Task directions
An exact copy of all the entries is needed, with no images in it.

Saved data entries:
* * * * * * *
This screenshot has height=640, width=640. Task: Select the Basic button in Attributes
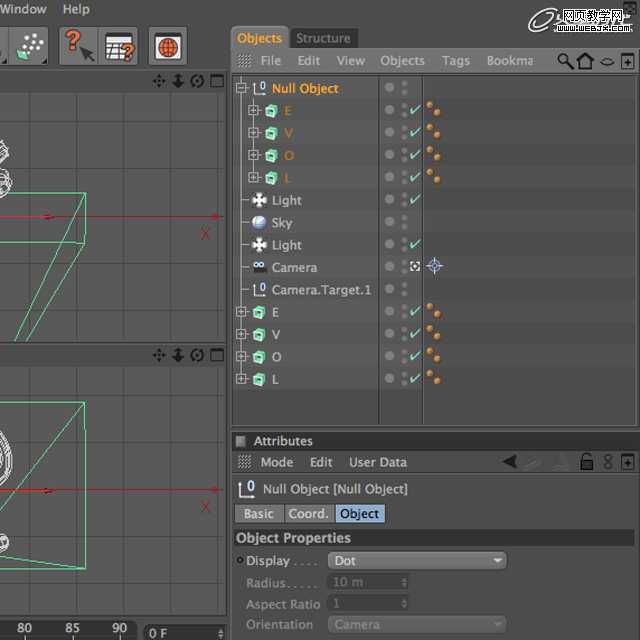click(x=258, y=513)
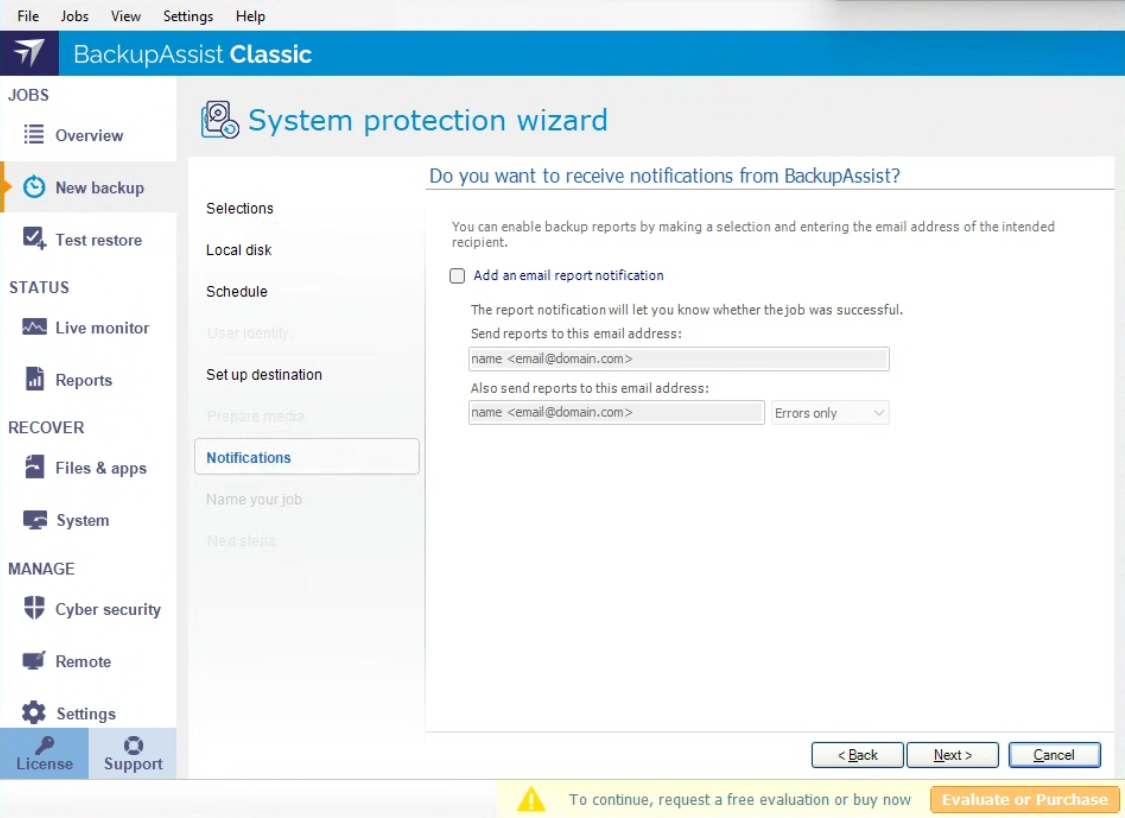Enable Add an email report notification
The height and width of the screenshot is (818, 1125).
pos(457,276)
* * * * * * *
Task answer
This screenshot has height=640, width=640. Task: Select the Basic button in Attributes
click(x=258, y=513)
Enable Add an email report notification
The height and width of the screenshot is (818, 1125).
pos(457,276)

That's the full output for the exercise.